MPs Demand New BBC Code of Conduct After Research Exposes Anti-Brexit Bias

People leave the BBC building, in the corporation's West London headquarters, 21 Marc
CARL DE SOUZA/AFP/Getty

Parliamentarians from Britain’s leading parties have demanded the BBC end its anti-Brexit bias, or face being hauled before media regulators.

A cross-party group of MPs including Philip Davies from the Conservative Party, Kate Hoey from Labour, and Ian Paisley Jr from the Democratic Unionist Party (DUP) confronted News and Current Affairs Director James Harding over the publicly-funded broadcaster’s tendency to put a negative slant on its Brexit coverage, and to report any good news for the economy as having come about “despite” Brexit.

https://twitter.com/ianpaisleymp/status/882192684890411008

One of the group told The Sun newspaper: “This [meeting] was about how we make sure there is a more positive light put on Brexit over the next two years. The main thing is looking for a code of practice or new guidelines to ensure that the BBC is impartial.”

Jacob-Rees Mogg, a long-time Brexit supporter and popular Tory backbencher, commented that, “The BBC was good prior to the referendum – but it has been extraordinarily bad afterwards.”

Part of the reason for this discrepancy may be explained by an article penned for the Radio Times by Nick Robinson, a presenter and former political editor for the corporation.

“The referendum is over,” declared Robinson. “The duty we broadcasters had to ‘broadly balance’ the views of the two sides is at an end.”

The 53-year-old had been responding to another representation to his employer by parliamentarians in March 2017, complaining of the excessively “pessimistic” tone of its coverage, as well as the tendency to portray Brexit Britain as a “xenophobic” country.

An analysis of post-referendum programming on BBC Radio 4 found that listeners were around 2.5 times more likely to hear from an EU loyalist than a Brexit supporter.

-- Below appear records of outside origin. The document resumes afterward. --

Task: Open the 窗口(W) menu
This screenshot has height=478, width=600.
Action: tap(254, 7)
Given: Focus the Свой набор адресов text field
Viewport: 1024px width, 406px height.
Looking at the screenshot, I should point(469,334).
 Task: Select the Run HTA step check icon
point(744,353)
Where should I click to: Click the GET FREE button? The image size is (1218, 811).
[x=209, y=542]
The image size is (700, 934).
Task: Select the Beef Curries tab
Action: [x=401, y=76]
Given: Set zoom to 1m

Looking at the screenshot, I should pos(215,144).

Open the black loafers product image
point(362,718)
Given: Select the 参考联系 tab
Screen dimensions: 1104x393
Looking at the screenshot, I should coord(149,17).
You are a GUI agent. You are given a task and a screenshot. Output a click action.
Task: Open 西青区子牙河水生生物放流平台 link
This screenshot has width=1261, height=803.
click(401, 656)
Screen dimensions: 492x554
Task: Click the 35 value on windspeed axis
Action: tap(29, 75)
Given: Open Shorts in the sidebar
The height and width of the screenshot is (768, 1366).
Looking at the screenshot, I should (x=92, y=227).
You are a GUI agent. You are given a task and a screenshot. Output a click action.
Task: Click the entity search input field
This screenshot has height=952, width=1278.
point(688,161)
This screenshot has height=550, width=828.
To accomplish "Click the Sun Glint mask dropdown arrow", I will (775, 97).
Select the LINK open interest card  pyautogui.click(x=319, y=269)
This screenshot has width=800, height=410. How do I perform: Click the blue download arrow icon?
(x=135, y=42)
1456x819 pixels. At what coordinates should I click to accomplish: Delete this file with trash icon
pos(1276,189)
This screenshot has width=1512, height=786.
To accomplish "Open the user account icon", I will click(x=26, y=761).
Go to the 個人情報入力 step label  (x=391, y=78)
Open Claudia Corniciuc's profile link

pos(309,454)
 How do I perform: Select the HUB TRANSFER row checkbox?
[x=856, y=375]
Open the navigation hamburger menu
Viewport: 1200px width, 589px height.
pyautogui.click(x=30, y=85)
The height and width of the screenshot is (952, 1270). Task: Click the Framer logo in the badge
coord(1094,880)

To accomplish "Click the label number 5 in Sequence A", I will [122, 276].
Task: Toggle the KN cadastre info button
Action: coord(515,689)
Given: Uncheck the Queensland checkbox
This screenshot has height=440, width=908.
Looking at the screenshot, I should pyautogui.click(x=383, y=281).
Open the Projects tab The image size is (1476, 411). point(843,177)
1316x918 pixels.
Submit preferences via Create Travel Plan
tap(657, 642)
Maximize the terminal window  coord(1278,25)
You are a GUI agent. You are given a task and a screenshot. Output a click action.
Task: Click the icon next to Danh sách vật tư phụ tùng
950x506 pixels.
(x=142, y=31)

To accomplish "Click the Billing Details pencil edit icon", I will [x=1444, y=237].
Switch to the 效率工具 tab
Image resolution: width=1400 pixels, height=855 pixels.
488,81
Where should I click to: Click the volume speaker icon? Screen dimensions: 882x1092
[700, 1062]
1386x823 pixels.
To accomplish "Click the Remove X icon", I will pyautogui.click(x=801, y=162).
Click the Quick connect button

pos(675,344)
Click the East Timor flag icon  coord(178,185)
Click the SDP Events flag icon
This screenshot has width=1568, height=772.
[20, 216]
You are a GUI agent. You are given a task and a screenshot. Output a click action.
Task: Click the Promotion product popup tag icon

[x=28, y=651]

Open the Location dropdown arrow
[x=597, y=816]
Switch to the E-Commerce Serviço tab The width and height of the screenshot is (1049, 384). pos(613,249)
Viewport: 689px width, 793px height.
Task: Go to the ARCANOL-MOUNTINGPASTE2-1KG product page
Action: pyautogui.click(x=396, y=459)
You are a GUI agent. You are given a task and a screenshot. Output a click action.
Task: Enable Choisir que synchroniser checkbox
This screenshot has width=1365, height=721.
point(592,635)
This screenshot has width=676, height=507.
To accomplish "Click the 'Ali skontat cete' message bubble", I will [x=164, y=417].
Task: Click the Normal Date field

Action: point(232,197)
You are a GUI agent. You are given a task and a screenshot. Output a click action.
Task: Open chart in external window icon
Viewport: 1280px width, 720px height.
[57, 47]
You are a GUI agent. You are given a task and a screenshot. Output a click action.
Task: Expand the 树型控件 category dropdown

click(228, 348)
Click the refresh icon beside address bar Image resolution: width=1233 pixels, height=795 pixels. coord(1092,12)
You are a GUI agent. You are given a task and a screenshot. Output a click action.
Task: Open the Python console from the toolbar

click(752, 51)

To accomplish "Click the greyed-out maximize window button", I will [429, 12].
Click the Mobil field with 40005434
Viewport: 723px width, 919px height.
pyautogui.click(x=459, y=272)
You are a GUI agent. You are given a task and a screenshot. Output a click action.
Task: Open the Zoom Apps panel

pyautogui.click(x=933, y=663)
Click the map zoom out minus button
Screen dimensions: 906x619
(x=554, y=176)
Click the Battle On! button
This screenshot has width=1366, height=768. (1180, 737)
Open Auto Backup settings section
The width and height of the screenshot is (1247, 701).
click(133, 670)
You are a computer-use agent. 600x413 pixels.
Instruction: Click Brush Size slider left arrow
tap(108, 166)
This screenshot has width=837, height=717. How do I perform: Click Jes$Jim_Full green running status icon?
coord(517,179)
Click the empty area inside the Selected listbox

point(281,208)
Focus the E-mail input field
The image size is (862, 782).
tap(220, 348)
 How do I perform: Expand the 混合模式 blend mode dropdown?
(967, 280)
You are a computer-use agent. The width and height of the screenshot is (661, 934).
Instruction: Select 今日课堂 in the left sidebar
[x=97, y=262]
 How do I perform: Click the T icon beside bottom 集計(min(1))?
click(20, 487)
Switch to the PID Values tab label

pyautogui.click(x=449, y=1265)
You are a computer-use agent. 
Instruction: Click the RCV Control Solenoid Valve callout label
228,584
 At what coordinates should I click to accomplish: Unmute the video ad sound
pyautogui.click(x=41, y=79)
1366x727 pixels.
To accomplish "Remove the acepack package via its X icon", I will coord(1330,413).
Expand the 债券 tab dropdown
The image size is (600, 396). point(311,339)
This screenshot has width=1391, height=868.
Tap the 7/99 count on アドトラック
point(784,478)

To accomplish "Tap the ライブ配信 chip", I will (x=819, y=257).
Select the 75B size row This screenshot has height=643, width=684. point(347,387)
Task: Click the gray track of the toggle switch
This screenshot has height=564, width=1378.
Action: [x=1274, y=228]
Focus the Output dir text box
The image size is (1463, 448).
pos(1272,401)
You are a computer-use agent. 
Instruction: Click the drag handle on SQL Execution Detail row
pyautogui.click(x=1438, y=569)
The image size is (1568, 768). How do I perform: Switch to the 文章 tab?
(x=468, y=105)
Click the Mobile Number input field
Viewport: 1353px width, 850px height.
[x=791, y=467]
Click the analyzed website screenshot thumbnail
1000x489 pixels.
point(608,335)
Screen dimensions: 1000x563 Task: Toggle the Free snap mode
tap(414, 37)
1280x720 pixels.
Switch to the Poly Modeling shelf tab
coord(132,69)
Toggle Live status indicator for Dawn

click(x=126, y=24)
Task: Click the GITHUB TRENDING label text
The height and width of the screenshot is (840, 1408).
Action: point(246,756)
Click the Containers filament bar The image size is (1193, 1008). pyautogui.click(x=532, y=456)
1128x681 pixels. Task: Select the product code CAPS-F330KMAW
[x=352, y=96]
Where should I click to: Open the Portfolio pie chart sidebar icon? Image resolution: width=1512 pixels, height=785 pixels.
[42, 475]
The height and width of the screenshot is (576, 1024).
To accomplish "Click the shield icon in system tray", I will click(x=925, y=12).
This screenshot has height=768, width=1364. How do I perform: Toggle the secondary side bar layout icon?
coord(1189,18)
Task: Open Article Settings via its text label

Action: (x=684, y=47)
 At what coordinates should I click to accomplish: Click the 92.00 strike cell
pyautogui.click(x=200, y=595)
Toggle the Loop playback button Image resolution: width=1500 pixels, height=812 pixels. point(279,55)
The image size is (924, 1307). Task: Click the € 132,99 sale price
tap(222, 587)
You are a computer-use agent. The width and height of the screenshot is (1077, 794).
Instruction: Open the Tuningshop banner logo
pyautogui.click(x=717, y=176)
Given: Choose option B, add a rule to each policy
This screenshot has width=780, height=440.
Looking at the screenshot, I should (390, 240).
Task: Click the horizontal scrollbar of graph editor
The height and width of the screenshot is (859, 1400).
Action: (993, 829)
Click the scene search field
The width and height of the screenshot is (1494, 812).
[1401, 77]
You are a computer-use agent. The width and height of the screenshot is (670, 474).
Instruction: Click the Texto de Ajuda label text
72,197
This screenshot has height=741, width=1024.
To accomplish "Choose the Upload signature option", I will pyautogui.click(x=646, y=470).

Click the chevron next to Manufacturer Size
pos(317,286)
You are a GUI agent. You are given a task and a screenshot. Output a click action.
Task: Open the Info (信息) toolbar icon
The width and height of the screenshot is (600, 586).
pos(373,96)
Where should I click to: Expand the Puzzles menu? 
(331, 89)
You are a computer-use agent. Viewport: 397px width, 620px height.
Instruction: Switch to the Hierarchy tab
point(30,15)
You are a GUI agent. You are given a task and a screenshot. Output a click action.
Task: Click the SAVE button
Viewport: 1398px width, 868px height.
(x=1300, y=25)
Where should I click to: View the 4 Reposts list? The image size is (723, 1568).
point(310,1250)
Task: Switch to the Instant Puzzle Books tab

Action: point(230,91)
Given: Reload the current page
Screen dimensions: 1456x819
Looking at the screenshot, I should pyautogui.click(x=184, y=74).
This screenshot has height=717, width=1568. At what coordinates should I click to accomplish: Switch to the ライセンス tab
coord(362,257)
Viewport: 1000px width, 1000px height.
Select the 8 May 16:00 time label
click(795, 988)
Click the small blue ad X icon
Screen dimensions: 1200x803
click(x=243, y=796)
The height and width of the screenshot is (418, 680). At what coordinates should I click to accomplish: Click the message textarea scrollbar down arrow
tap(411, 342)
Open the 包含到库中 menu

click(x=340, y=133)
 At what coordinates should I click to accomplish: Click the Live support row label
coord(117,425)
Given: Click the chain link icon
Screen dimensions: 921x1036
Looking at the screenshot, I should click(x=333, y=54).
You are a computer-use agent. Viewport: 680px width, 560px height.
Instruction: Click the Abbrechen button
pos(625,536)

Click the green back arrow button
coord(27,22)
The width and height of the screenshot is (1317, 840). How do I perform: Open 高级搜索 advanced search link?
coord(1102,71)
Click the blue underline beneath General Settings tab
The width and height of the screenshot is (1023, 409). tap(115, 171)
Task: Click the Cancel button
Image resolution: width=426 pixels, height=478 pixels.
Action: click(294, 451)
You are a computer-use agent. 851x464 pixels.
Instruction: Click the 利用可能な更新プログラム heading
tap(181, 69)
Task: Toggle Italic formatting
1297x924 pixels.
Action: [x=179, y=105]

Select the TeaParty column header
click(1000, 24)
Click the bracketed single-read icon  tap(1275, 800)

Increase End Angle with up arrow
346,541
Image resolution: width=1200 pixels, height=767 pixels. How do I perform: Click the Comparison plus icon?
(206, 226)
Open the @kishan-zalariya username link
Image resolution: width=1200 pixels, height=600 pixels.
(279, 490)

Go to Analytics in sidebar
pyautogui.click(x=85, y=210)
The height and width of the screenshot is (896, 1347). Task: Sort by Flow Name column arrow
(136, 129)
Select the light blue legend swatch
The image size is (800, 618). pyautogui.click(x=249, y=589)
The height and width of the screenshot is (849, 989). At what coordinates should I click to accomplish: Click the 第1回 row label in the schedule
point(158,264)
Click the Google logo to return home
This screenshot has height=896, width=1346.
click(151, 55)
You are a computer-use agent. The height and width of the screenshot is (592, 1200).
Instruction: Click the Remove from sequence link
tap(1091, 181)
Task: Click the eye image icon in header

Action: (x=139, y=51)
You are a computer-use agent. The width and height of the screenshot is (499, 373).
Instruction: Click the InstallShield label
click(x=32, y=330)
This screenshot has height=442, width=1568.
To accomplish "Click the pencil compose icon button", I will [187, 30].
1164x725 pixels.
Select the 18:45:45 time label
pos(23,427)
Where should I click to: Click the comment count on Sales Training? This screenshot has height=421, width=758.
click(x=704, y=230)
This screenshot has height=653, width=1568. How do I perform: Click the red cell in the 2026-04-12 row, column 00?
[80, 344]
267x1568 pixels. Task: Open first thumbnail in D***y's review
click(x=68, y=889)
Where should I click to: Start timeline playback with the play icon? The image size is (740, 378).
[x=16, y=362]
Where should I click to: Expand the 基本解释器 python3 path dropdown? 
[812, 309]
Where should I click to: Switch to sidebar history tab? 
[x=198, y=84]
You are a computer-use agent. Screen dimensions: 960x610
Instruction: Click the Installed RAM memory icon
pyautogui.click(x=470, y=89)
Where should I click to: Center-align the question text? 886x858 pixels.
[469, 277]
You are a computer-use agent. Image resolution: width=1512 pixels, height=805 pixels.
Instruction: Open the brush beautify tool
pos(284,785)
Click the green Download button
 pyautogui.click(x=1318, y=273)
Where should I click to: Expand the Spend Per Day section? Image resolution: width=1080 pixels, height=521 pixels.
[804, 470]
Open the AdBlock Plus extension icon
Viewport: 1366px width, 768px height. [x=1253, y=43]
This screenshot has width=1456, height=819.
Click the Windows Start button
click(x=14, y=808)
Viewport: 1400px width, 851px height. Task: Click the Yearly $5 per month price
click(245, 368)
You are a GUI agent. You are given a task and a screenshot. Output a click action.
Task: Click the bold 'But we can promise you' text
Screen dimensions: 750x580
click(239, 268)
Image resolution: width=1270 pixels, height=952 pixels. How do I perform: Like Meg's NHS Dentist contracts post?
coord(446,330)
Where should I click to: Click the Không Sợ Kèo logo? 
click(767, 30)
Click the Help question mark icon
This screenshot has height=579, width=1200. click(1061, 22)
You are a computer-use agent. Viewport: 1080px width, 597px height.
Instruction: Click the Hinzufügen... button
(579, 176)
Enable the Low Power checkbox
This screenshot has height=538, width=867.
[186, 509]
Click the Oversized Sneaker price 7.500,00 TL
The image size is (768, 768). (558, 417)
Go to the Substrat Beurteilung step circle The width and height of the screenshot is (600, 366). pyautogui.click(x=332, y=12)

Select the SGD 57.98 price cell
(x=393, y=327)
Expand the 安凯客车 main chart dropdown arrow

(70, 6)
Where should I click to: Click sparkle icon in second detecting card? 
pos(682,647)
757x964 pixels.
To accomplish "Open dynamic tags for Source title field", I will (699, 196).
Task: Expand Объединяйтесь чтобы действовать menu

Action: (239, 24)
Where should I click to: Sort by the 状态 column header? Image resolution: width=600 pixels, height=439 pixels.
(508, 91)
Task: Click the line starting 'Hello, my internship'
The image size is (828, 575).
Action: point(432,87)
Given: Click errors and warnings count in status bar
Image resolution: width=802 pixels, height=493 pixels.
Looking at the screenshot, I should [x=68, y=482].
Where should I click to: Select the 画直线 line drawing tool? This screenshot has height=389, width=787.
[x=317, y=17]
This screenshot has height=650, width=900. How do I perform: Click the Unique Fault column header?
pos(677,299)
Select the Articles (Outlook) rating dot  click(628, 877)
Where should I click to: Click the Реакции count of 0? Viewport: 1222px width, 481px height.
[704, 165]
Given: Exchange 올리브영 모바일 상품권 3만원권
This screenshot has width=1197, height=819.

News Watch highlighted issues with the ‘Brexit Collection’ series on iPlayer, which contained “5 hours 20 minutes of programming [which] were strongly anti-Brexit, contained unchallenged predictions that civil unrest and rioting were now on the horizon, and cast the ‘Out’ vote in negative terms, inferring that the result had been a consequence of racism and xenophobia”.